Negotiators gave up on a deal late Tuesday night after nine-days of fraught talks -- after nearly seven years of seeking a deal in the so-called "Doha" round of liberalising global trade subsidies and tariffs.

"It's a good thing that there was no agreement," said Daniel Mittler, political advisor at Greenpeace International.

"What was on the table was unacceptable, therefore it's no loss that negotiations have failed," he added, saying it would be "disastrous" to liberalise sectors such as fisheries, forestry and electrical waste products, as had been mooted.

"What these sectors need is proper regulation," he added.

A spokesman for Oxfam said the world's poorest countries "were right" to "defend their smallest farmers and ensure food security."

The US group Public Citizen -- founded by campaigner and presidential candidate Ralph Nader -- went further.

The director of their Global Trade Watch division, Lori Wallach, said: "Thank God no deal was reached, because the proposal under consideration would have exacerbated the serious economic, food security and social problems now rocking numerous countries."
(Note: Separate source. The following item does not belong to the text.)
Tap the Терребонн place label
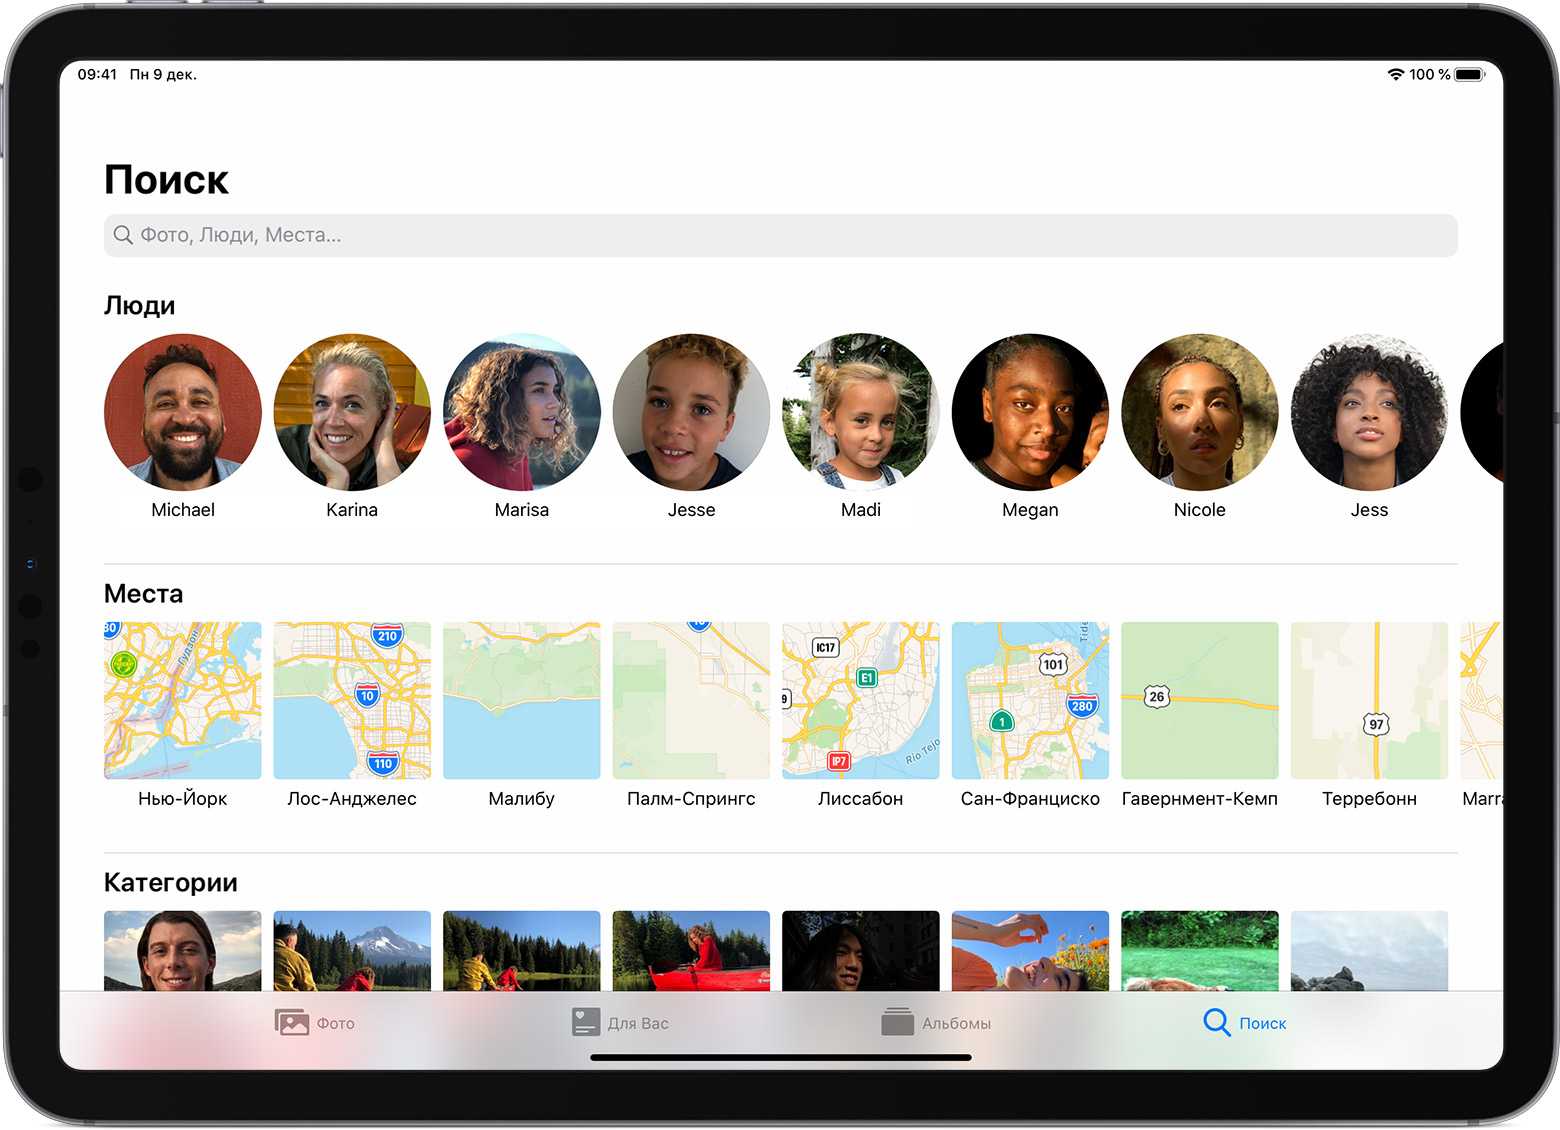This screenshot has height=1130, width=1560. (1369, 799)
"The moldering corpse of the Doha-WTO expansion round should have been buried years ago. Hopefully after this latest rejection of the Doha agenda, countries will move on to a new agenda focused on fixing the existing WTO rules," she said.

ATTAC, an international anti-globalisation network, said the failure of the talks provided an opportunity to "propose other rules to govern commerce, respect the needs of all countries and workers in the world, as well as the ecological balance of the world."

Delegates in Geneva had struggled for nine days to reach consensus on subsidy levels and import tariffs for a new deal under the WTO's Doha Round, which has foundered repeatedly since it was launched seven years ago.

Optimism peaked at the weekend over a package of proposals by the World Trade Organization's Director-General Pascal Lamy, but talks finally crashed without a deal on Tuesday night.